▸ Extrait de page
'''
Nous sommes sortis d’une vision purement juridique et constitutionnelle de la laïcité pour passer à une vision que j’appelle idéologique, mais on pourrait dire culturelle, une vision de la laïcité qui tente de se définir par des valeurs objectives qui s’opposent frontalement aux valeurs religieuses. Pour bien montrer à quel point c’est une révolution, il faut se souvenir que Jules Ferry considérait qu’il n’y avait pas de valeurs républicaines, mais des valeurs universelles partagées par tout le monde. Dans sa lettre aux instituteurs, il écrivait : « Demandez-vous si un père de famille, je dis un seul, présent à votre classe et vous écoutant, pourrait de bonne foi refuser son assentiment à ce qu’il vous entendrait dire. Si oui, abstenez-vous de le dire. »

Comment, selon vous, peut-on lutter efficacement contre le salafisme ?
'''
▸ Extraits de données
'''
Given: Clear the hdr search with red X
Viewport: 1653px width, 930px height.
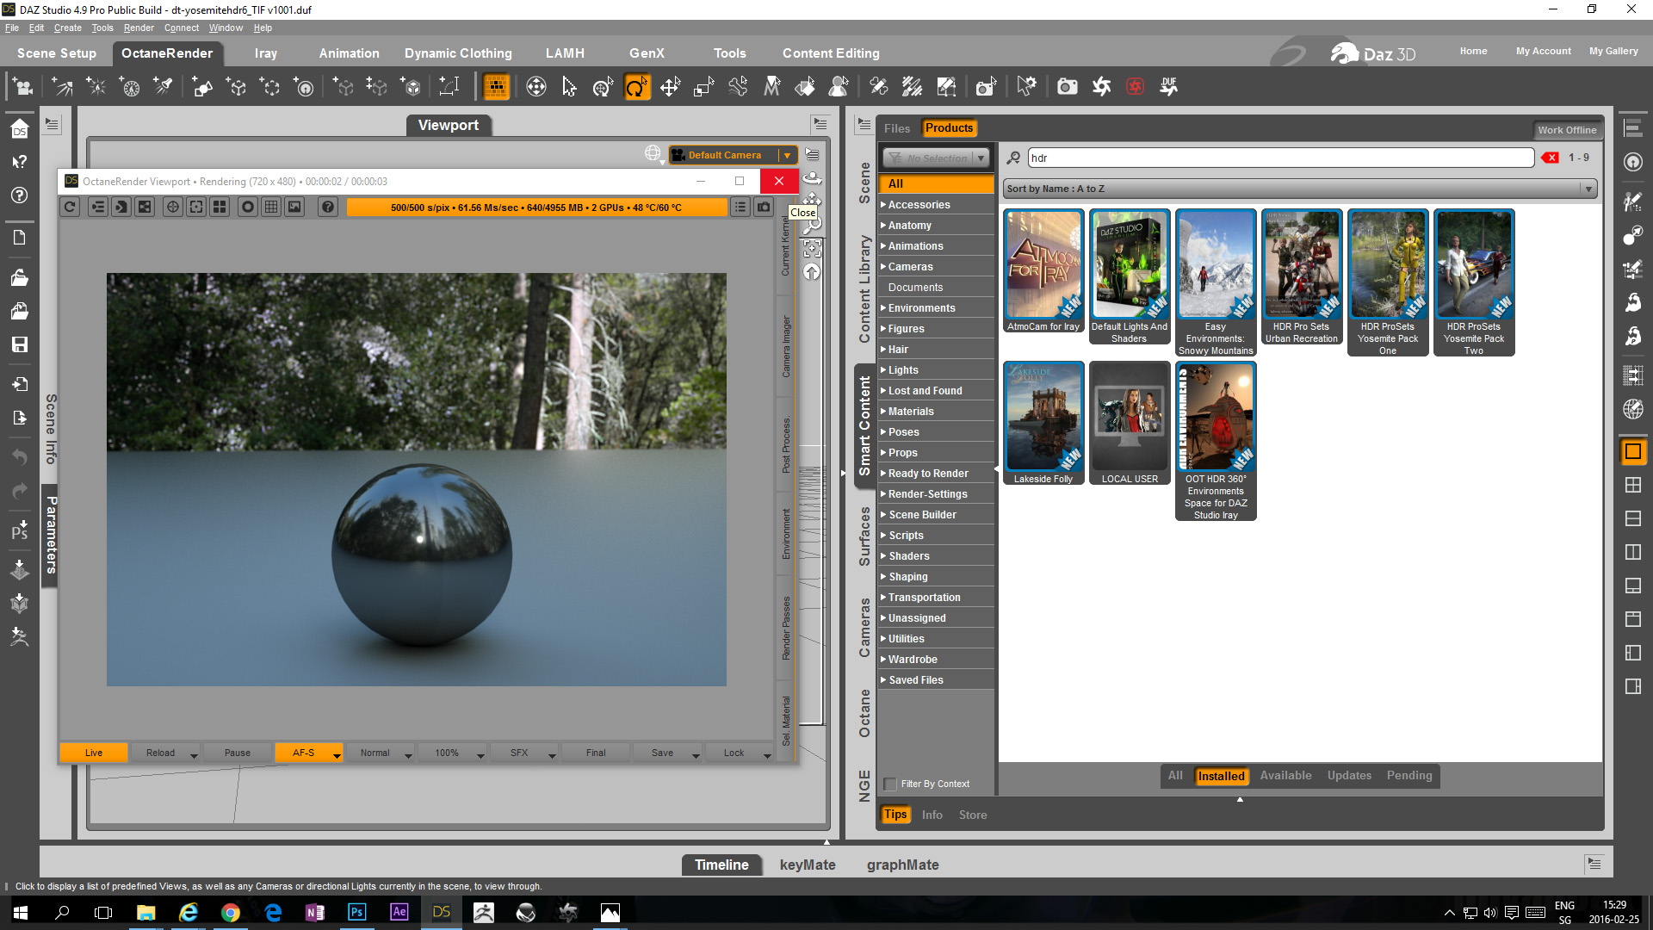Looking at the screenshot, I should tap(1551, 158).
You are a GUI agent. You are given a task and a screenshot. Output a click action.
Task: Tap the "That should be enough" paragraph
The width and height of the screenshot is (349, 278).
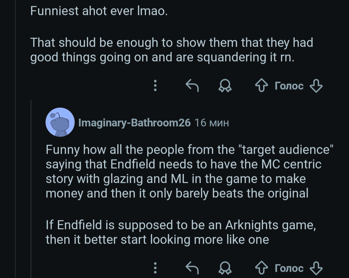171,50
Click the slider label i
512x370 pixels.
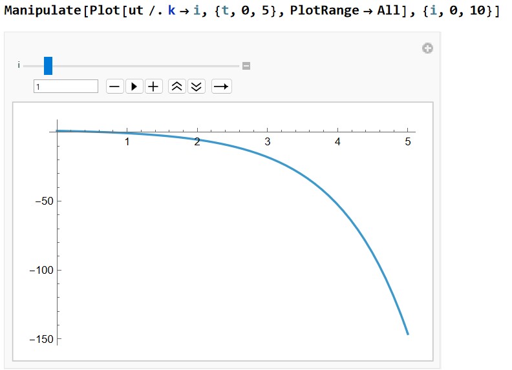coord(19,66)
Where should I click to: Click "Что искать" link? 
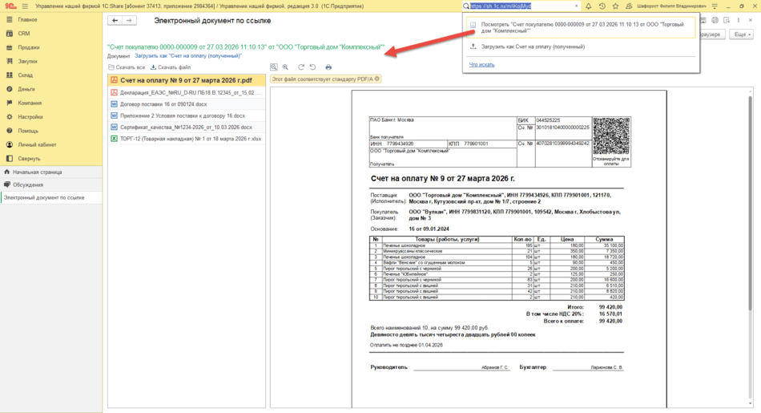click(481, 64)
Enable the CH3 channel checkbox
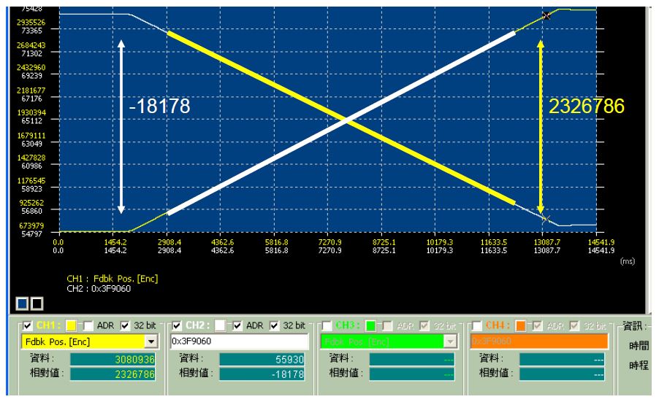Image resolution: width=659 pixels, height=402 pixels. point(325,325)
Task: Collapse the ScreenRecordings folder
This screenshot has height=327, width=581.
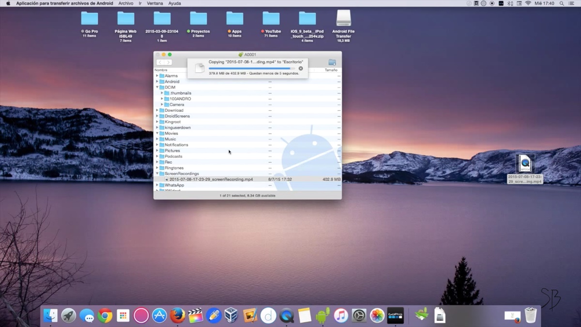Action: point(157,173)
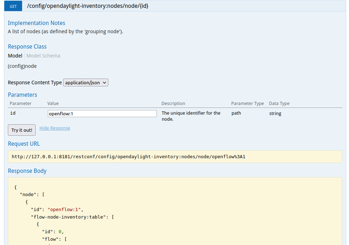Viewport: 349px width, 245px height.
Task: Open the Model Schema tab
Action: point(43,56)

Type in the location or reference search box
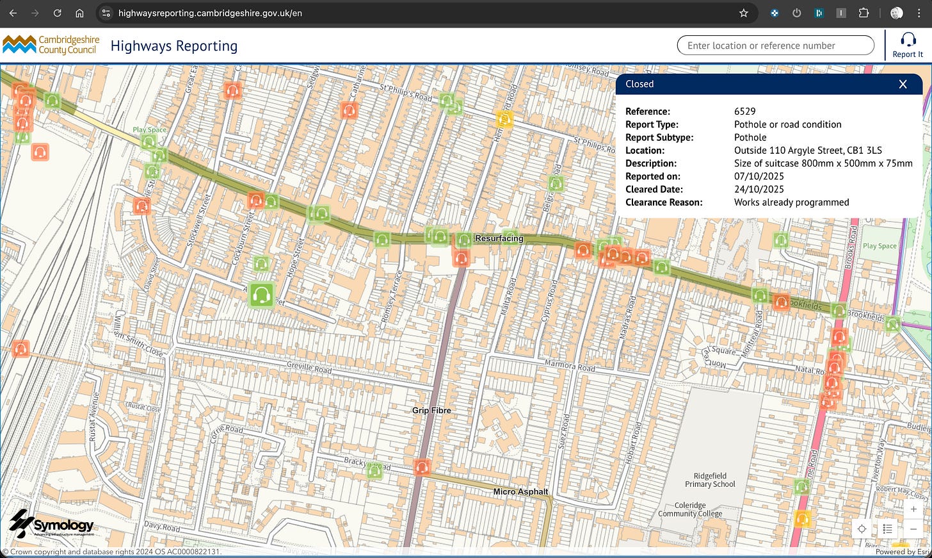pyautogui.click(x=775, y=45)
'''
'''
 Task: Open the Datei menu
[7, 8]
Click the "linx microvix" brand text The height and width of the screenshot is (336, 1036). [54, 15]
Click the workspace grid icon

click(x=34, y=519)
'''
▸ Exercice écrit 1
Recopiez le passage de l'extrait sur la laïcité qui va de « Nous sommes sortis » jusqu'à « contre le salafisme ? ».
▸ Exercice écrit 2
Traduisez en anglais cette phrase de l'extrait sur la laïcité : « Pour bien montrer à quel point c'est une révolution, il faut se souvenir que Jules Ferry considérait qu'il n'y avait pas de valeurs républicaines, mais des valeurs universelles partagées par tout le monde. »
▸ Exercice écrit 3
D'après l'extrait sur la laïcité, à qui Jules Ferry a-t-il écrit la lettre qui y est citée ?

▸ Bonne réponse 1
Nous sommes sortis d’une vision purement juridique et constitutionnelle de la laïcité pour passer à une vision que j’appelle idéologique, mais on pourrait dire culturelle, une vision de la laïcité qui tente de se définir par des valeurs objectives qui s’opposent frontalement aux valeurs religieuses. Pour bien montrer à quel point c’est une révolution, il faut se souvenir que Jules Ferry considérait qu’il n’y avait pas de valeurs républicaines, mais des valeurs universelles partagées par tout le monde. Dans sa lettre aux instituteurs, il écrivait : « Demandez-vous si un père de famille, je dis un seul, présent à votre classe et vous écoutant, pourrait de bonne foi refuser son assentiment à ce qu’il vous entendrait dire. Si oui, abstenez-vous de le dire. »

Comment, selon vous, peut-on lutter efficacement contre le salafisme ?

▸ Bonne réponse 2
To show clearly how much of a revolution this is, one must remember that Jules Ferry believed there were no republican values, but universal values shared by everyone.

▸ Bonne réponse 3
Aux instituteurs.